I found a couple of web pages describing the lateral join yet have not
correctly applied them. The manual's page did not help me get the correct
syntax, either. Think I'm close, however:

select p.person_id, p.lname, p.fname, p.direct_phone, o.org_name, a.next_contact
from people as p, organizations as o
     lateral
         (select a.next_contact
         from activities as a
         where a.next_contact is not null and a.next_contact <= 'today' and
               a.next_contact > '2018-12-31'
         order by person_id,next_contact);

When run I get this syntax error:

$ psql -f get_next_contact_dates.sql -d bustrac 
psql:get_next_contact_dates.sql:10: ERROR:  syntax error at or near "lateral"
LINE 3:     lateral

What am I still missing?

Regards,

Rich


Re: Subquery to select max(date) value

От
Andrew Gierth
Дата:
>>>>> "Rich" == Rich Shepard <rshepard@appl-ecosys.com> writes:

 Rich> I found a couple of web pages describing the lateral join yet
 Rich> have not correctly applied them. The manual's page did not help
 Rich> me get the correct syntax, either. Think I'm close, however:

 Rich> select p.person_id, p.lname, p.fname, p.direct_phone, o.org_name, a.next_contact
 Rich> from people as p, organizations as o
 Rich>     lateral
 Rich>         (select a.next_contact

LATERAL (SELECT ...)   is syntactically like (SELECT ...) in that it
comes _after_ a "," in the from-clause or after a [LEFT] JOIN keyword.
Don't think of LATERAL as being a type of join, think of it as
qualifying the (SELECT ...) that follows.
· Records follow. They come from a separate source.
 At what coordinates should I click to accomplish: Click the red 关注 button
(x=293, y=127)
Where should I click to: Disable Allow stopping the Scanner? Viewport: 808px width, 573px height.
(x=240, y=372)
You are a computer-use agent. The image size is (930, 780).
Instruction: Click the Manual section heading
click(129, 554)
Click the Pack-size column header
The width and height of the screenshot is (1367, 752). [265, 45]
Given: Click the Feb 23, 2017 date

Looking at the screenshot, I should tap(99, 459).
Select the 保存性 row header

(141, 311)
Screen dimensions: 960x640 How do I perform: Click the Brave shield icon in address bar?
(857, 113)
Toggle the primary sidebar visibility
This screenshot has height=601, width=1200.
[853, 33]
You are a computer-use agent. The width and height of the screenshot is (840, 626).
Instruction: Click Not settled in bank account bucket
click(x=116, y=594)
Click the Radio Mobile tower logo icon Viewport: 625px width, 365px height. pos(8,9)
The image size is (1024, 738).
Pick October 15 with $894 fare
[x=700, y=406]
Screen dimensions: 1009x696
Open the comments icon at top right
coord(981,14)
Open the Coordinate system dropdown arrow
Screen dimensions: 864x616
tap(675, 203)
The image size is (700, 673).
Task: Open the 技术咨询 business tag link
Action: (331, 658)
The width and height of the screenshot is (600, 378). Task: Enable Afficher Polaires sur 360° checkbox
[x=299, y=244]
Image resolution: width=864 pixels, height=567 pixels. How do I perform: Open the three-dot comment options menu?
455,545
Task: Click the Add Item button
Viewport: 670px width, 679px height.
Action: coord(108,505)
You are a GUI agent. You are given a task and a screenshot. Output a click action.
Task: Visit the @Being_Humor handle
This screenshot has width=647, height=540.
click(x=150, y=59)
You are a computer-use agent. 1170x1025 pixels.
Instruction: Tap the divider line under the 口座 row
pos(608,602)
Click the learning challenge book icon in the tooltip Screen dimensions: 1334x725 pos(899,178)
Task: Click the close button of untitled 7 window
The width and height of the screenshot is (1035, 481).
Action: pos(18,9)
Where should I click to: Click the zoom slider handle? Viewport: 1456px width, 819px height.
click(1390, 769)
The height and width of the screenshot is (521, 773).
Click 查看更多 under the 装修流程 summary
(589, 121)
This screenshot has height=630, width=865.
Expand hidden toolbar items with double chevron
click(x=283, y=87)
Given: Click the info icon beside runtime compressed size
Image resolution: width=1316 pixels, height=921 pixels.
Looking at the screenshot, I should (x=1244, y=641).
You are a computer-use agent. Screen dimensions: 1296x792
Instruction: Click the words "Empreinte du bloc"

 Rich>         from activities as a
 Rich>         where a.next_contact is not null and a.next_contact <= 'today' and
 Rich>               a.next_contact > '2018-12-31'

You'd want a condition here that references the "people" table; the
whole point of LATERAL is that it opens up the scope of column
references in the subquery to include those tables which are to its left
in the from-clause.

 Rich>         order by person_id,next_contact);

and I'm guessing you want that ordered by next_contact alone, possibly
with LIMIT 1 to get just the nearest following next_contact time.

-- 
Andrew (irc:RhodiumToad)


Re: Subquery to select max(date) value

От
Rich Shepard
Дата:
On Fri, 15 Feb 2019, Andrew Gierth wrote:

> LATERAL (SELECT ...)   is syntactically like (SELECT ...) in that it comes
> _after_ a "," in the from-clause or after a [LEFT] JOIN keyword. Don't
> think of LATERAL as being a type of join, think of it as qualifying the
> (SELECT ...) that follows.

Andrew,

Thank you. Now I understand the difference.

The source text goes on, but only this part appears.